Revista new lab artigo 6 inglês

Article

Evaluation of Method for Detection of Anti-HIV Antibodies on Filter Paper

Tatiane Funari Chrusciak¹, Amanda Regina Nichi de Sá¹, Letícia Mika Fusano¹, Alvaro Largura², Alisson Marassi³

1 - Students in the Clinical and Toxicological Analysis Specialization program at the Faculdade Assis Gurgacz

2 - Biochemical and Pharmacological Director of the Alvaro Laboratory – Cascavel/PR

3 - Biochemical Pharmacist at the Alvaro Laboratory in Cascavel/PR, professor and advisor for this final course project

Resumo

Avaliação de método para detecção de anticorpos Anti-HIV em papel filtro

O presente trabalho foi realizado a fim de confirmar a reprodutibilidade do teste para HIV utilizando-se de amostras coletadas de recém-nascidos em papel filtro. Para o teste, utilizou-se de sangue total sem anticoagulantes, sendo duas das amostras conhecidamente reagentes (A1 e A4) e duas conhecidamente não reagentes (A2 e A3) para o HIV. A avaliação foi realizada no setor Neonatal do Laboratório Alvaro – Cascavel/PR, através do método de Elisa. No teste intraensaio, A1 e A2 foram dosadas 20 vezes consecutivas em uma única rotina. No teste interensaio, A3 e A4 foram dosadas cinco vezes consecutivas, em quatro rotinas diferentes e também consecutivas. Os resultados foram avaliados através de sistemas não numéricos (reagentes e não reagentes).

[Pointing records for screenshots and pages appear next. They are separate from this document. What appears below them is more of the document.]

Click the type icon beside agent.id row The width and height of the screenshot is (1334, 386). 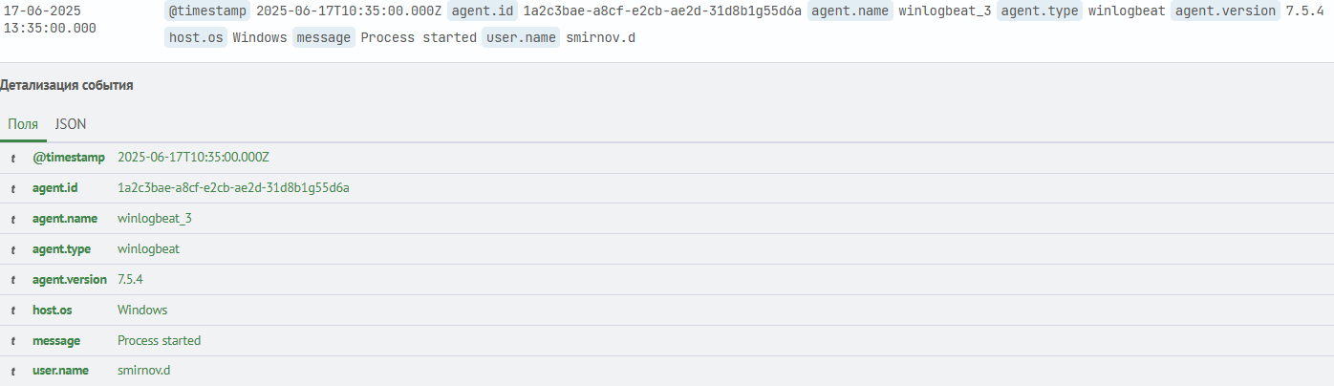click(x=13, y=188)
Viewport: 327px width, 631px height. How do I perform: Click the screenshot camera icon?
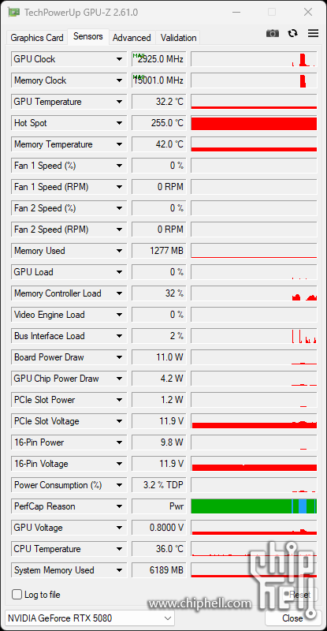pos(273,33)
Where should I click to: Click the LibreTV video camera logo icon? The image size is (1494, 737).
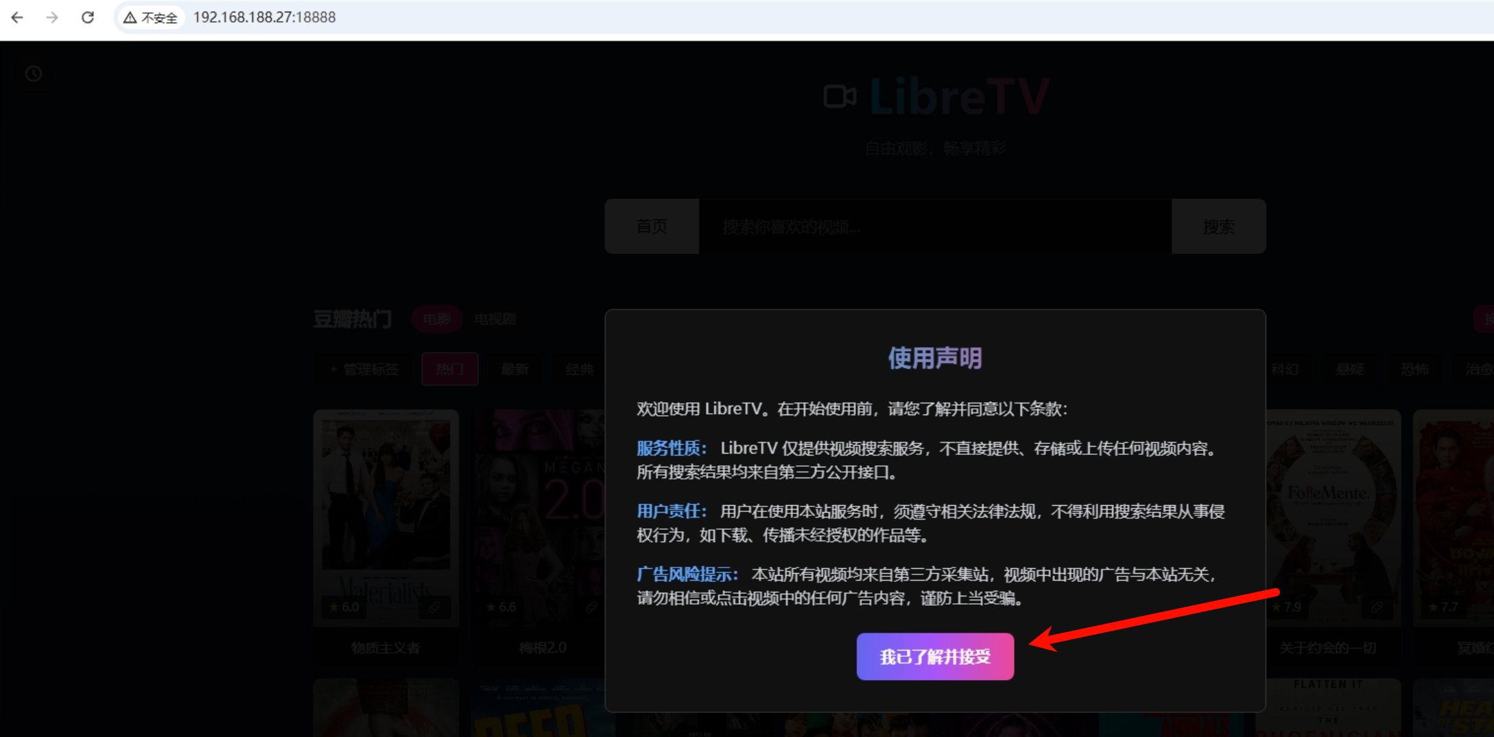(838, 96)
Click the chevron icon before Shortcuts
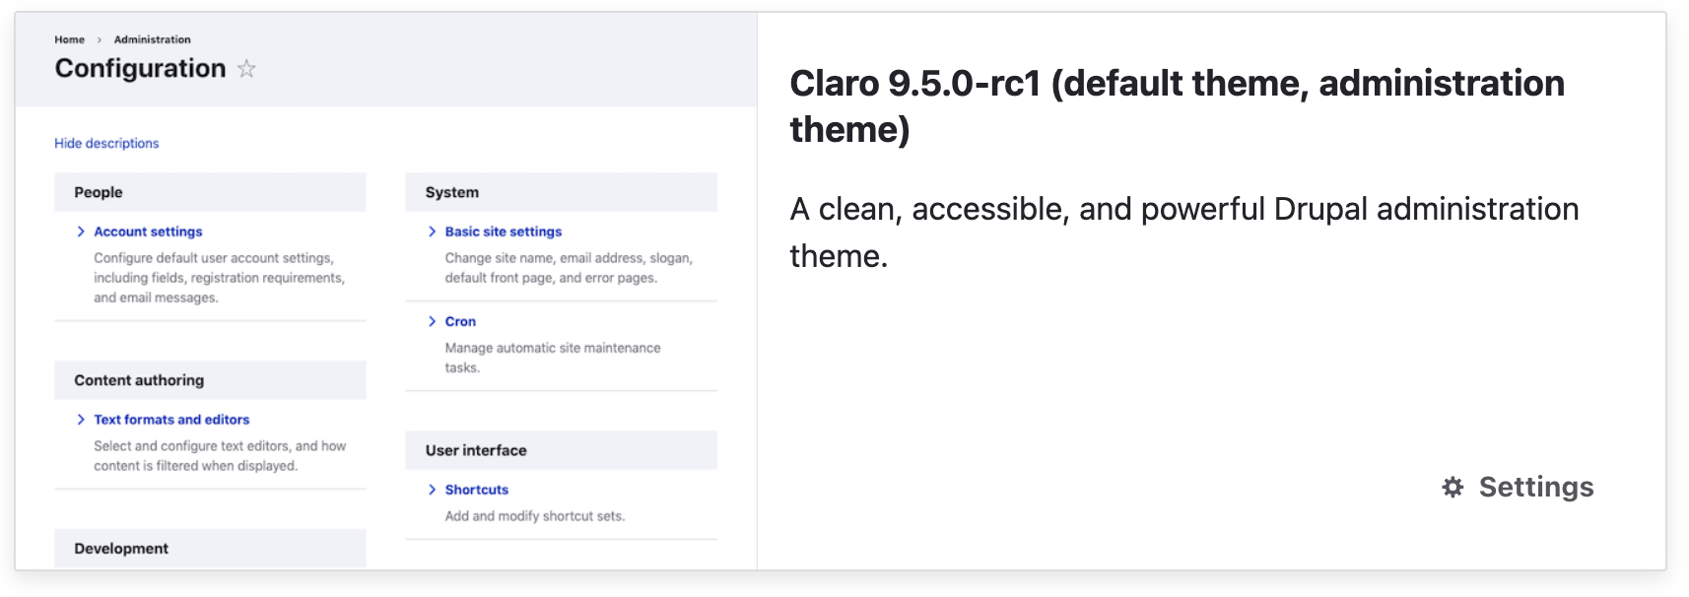 click(x=432, y=490)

Na análise intraensaio, ambas as amostras tiveram resultados coerentes, sendo A1 reagente e A2 não reagente, tendo reprodutibilidade satisfatória com o coeficiente de variação das amostras e do controle igual a zero. No teste interensaio, as amostras A 3 (não reagente) e A4 (reagente) apresentaram todas as leituras corretas, tendo também reprodutibilidade confirmada. Os resultados demonstram que as amostras se mantiveram estáveis, garantindo a detecção de anticorpos anti-HIV em amostras coletadas em papel filtro.

Palavras-chave: HIV, papel filtro, estabilidade, Elisa

Abstract

Evaluation of method for detection of anti-HIV antibodies on filter paper

The present work was performed in order to confirm the reproducibility of an HIV test using samples collected from newborns on filter paper. Samples of total blood were used for the test without anticoagulants, two of them being reactive (A1 and A4) and two nonreactive samples (A2 and A3) for HIV. The evaluation was performed in the Neonatal section of the Laboratory Alvaro - Cascavel/PR, using the ELISA method. In the intra-assay test, A1 and A2 were measured 20 times in a single routine. In the inter-assay test, A3 and A4 were measured 5 times, in 4 different and also consecutive routines. The results were evaluated through non numerical systems (reactive and nonreactive). In the intra-assay analysis, both samples had consistent results, being reactive A1 and nonreactive A2, having satisfactory reproducibility with the variation coefficient of the samples and control equal to zero. In the inter-assay test, the samples A3 (nonreactive) and A4 (reactive) presented all the correct readings and also confirmed reproducibility. The results showed that the samples remained stable, guaranteeing the detection of anti-HIV antibodies in samples collected on filter paper.

Keywords: HIV, filter paper, stability, Elisa

Introduction

Qualification of an analytic method, its implementation and adaptation involves an evaluation process that assesses its efficiency in laboratory routine (1). Validation is essential to determine whether the methods developed are completely adequate for the objectives they are designed for, in order to obtain reliable results that may be satisfactorily interpreted.

In this way it is possible to determine the limitations and reliability of the measurements made in the analyses (2).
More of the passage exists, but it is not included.